Fig 5. Enhancer classifiers generalize more accurately across the same tissue in different species than across different tissues in the same species.

(a) The human-trained liver classifier obtains better performance when applied to liver enhancers from other species (gray dots) than when applied to enhancers from other human tissues. This also holds for GC-controlled analyses, with the exception of predicting enhancers active in the gastric mucosa. (b) In the not-GC-controlled analysis, the cross-species performance (average relative auROC = 96.2%) is significantly better than the cross-tissue (roadmap) performance (88.4%, Mann Whitney U test, P = 0.00005) and the cross-tissue (Villar, Cotney, Reilly) performance (92.0%, Mann Whitney U test, P = 2.2E-05). This also holds true for the GC-controlled analysis. The cross-species performance (average relative auROC = 94.6%) is significantly better than the cross-tissue (roadmap) performance (91.2%, Mann Whitney U test, P = 0.008) and the cross-tissue (Villar, Cotney, Reilly) performance (85.8%, Mann Whitney U test, P = 7.6E-07).

Fig 6. The DNA sequence patterns most predictive of liver activity across species matched a common set of transcription factors.

(a) Transcription factor analysis workflow.
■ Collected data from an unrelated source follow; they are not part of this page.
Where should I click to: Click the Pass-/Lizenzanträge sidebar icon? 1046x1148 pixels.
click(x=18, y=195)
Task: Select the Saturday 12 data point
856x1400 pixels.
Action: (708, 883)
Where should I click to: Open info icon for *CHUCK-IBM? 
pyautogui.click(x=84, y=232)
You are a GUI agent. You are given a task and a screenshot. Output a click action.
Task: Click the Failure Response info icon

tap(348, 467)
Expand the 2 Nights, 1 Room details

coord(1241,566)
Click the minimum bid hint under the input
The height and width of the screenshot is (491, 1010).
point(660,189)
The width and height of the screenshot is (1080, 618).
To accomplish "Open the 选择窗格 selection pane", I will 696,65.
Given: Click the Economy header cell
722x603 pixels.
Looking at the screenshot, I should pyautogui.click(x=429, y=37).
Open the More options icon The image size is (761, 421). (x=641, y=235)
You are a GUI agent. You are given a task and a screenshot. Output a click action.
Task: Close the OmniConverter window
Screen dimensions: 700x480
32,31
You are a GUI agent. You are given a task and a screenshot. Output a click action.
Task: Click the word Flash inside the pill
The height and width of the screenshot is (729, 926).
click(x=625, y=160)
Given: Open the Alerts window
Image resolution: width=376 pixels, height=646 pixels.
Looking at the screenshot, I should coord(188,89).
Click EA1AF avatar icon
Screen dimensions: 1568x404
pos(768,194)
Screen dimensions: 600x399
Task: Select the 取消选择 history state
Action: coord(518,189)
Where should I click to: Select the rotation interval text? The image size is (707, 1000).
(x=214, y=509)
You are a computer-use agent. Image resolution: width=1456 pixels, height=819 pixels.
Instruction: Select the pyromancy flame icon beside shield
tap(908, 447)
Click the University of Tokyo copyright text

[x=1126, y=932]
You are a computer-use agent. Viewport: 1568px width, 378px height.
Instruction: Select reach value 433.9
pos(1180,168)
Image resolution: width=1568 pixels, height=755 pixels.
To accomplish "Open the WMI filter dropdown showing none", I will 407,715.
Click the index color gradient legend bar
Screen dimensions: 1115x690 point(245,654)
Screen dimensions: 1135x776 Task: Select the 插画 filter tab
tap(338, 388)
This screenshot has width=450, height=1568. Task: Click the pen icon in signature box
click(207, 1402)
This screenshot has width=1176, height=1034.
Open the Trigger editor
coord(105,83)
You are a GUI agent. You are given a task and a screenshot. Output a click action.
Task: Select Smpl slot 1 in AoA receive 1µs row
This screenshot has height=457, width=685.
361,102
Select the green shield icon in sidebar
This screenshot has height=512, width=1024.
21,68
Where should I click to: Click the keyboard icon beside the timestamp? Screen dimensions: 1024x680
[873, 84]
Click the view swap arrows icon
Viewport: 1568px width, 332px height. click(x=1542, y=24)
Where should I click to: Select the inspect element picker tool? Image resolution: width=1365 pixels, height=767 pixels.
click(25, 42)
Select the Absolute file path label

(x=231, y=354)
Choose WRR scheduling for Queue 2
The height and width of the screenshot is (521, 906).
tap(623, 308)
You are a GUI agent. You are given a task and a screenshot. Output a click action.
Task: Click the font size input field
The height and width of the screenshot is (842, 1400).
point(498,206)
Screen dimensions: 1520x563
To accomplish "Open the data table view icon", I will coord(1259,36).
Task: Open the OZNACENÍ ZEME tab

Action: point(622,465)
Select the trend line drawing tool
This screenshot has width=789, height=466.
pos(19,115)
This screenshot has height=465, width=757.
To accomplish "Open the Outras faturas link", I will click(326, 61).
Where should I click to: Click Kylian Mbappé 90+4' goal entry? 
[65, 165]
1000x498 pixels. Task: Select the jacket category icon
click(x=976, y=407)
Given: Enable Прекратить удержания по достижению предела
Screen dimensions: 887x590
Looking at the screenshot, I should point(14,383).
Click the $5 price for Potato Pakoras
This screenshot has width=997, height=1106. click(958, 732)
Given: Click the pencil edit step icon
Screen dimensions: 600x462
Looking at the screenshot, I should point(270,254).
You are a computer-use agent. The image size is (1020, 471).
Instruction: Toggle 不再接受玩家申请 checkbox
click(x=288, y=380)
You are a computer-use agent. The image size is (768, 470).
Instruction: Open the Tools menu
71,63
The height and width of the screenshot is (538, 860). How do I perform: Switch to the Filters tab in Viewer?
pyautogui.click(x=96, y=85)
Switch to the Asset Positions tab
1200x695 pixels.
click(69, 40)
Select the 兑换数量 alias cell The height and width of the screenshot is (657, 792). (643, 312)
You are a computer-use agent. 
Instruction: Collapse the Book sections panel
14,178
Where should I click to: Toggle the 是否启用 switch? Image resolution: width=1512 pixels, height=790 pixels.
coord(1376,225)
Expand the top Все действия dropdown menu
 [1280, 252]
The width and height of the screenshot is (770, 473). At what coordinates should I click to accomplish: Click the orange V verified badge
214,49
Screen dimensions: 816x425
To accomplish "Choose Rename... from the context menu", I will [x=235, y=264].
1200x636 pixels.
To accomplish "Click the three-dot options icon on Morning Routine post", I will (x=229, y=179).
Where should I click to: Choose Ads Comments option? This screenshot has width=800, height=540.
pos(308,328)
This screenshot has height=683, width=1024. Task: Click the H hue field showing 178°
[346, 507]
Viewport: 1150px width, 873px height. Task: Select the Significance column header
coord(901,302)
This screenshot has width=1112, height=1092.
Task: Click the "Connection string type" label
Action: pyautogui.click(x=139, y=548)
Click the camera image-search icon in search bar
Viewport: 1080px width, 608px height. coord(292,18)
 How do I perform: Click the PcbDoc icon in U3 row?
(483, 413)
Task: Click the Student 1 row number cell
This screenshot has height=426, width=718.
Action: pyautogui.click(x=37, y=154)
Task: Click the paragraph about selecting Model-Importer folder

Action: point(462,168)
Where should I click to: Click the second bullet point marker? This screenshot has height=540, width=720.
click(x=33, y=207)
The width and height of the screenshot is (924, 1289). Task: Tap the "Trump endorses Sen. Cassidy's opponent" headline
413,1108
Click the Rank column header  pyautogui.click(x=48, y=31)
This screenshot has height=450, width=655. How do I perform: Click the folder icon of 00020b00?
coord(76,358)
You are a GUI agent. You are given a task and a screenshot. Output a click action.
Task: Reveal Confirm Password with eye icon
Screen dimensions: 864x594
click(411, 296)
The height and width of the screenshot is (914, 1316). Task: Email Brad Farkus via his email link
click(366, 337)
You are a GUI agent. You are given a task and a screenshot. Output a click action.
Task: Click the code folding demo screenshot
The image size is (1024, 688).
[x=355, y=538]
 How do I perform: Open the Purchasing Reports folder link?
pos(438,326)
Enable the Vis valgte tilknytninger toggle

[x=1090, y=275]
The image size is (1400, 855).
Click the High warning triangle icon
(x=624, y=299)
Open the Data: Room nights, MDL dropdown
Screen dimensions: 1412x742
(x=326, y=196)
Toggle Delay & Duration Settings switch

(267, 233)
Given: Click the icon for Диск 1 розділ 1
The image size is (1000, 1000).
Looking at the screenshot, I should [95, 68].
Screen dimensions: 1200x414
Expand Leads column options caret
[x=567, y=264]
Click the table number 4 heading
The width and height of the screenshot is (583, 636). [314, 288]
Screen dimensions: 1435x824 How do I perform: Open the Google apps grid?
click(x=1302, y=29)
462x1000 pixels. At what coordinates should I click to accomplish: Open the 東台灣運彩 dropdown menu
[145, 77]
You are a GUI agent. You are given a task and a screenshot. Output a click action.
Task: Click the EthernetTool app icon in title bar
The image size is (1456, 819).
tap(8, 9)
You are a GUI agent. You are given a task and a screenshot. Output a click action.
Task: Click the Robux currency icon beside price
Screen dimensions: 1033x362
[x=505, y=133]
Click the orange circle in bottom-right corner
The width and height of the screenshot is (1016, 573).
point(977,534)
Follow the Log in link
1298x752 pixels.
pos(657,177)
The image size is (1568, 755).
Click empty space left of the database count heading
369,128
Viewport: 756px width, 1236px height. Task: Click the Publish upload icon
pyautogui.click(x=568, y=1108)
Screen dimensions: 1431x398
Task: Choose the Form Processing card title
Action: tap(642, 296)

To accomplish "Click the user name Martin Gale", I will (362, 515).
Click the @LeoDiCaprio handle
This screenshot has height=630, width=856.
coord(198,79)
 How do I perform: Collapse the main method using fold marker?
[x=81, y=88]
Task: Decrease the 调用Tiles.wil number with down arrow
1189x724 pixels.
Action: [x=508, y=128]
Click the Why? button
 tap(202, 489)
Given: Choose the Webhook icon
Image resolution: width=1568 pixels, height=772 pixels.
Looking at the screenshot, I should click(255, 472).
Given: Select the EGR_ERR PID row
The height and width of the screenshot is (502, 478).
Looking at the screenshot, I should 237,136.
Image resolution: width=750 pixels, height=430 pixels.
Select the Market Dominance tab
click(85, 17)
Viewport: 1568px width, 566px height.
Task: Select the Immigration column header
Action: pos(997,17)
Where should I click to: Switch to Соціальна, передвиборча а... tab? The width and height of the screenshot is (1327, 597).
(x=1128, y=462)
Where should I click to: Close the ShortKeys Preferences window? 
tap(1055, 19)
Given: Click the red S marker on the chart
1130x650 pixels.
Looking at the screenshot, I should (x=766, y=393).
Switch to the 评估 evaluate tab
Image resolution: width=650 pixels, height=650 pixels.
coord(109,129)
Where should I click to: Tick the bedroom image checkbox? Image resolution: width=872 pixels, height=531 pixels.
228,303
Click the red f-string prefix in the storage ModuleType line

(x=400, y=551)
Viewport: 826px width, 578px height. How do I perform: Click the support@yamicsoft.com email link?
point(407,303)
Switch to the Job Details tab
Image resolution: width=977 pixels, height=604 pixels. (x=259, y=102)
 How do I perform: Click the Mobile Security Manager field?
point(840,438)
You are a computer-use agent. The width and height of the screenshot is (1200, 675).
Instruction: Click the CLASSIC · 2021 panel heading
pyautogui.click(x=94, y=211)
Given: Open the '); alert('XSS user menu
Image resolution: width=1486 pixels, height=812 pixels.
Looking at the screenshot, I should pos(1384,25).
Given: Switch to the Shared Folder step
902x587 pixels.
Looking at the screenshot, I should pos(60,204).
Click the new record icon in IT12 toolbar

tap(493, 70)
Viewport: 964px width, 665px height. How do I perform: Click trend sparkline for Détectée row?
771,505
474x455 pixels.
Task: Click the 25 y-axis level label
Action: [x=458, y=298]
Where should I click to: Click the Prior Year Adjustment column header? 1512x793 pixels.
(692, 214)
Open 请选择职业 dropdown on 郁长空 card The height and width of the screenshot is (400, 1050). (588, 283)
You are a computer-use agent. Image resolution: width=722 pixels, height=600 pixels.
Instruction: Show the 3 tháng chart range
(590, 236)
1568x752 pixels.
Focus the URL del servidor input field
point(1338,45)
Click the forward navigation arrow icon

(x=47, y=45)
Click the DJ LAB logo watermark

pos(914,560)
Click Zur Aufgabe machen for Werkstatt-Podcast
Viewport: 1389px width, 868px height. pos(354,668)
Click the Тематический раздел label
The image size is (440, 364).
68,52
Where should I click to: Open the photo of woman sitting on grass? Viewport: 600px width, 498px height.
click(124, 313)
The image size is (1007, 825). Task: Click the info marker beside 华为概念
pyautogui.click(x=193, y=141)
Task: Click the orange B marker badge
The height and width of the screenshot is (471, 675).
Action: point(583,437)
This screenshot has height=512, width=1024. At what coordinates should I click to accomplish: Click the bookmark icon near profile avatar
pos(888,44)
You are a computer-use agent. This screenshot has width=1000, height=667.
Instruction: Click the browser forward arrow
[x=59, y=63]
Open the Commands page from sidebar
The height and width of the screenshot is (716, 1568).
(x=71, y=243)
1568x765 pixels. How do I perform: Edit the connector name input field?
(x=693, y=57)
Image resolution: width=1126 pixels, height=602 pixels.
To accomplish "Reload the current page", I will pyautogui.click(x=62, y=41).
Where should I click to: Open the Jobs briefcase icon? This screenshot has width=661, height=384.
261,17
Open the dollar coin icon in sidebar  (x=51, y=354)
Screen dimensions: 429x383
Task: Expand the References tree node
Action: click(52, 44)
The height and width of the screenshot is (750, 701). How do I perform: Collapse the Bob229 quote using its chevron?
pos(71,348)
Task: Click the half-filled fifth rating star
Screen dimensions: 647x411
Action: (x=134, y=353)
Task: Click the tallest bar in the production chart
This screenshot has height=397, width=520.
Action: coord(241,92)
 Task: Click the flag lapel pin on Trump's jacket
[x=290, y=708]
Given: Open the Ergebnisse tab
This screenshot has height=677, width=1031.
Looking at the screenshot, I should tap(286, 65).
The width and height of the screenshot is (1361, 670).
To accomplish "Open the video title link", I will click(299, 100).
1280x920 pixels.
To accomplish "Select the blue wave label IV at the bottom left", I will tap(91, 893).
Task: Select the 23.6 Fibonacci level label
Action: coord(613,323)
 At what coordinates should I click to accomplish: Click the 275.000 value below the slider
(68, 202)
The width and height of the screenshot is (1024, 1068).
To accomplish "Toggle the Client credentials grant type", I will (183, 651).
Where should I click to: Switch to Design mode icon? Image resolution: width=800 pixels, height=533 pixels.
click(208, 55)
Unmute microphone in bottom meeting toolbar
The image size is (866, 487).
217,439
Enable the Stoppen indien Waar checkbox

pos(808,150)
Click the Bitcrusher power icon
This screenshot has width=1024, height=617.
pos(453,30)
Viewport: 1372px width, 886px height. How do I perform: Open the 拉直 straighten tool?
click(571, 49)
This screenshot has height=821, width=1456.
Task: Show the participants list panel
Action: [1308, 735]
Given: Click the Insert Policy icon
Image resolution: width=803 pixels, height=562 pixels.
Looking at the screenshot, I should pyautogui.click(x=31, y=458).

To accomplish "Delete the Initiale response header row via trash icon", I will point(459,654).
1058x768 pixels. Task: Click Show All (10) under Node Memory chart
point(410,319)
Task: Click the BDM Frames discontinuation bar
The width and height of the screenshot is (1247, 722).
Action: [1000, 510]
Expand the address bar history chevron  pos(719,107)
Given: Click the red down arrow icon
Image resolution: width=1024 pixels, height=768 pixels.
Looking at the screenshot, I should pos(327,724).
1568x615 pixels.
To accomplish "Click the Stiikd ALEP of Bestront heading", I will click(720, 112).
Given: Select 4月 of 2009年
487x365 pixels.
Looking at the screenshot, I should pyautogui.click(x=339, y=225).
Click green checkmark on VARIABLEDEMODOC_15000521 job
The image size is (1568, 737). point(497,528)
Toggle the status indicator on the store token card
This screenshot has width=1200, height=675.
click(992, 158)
For each species enhancer classifier, we found TF motifs matched by the top 5% positively weighted 5-mers. Note that different 5-mers (marked with black box on the left) can match the same motif, e.g., MAFB and its reverse complement (RC). The overlap of matched TFs were then compared across each species’ classifier. (b) 33 of the TF motifs matched by the top 5% positive 5-mers from each GC-controlled liver classifier are shared in all species. The total number of TFs matched by top 5-mers in each species was: 121 (human), 104 (macaque), 100 (mouse), 81 (cow), 118 (dog), 102 (opossum). Similar results were observed for the non-GC-controlled classifier (S20 Fig). (c) The number of TFs matched by all species based on 5-mers in top positive, top negative, and 100 random sets of 5% of all possible 5-mers. The 33 TF motifs shared among the high-weight set for each species is thus significantly more than expected.

Fig 7. CNNs identify enhancers more accurately than 5-mer spectrum SVM models, but generalize less well across species.

(a) The auROCs of CNN models are substantially better than the 5-mer SVM model in each species. The error bars give the standard error of ten-fold cross-validation for the SVM models. (b) Neurons in the first layer of the CNN learned the motifs of important liver TFs, including HNF4A, HNF1A, and CEBPB. (c) The relative auROCs of the CNN models applied across species are consistently lower than for the 5-mer SVMs applied across the same species. This suggests that the CNN models do not generalize as well across species as the SVM models.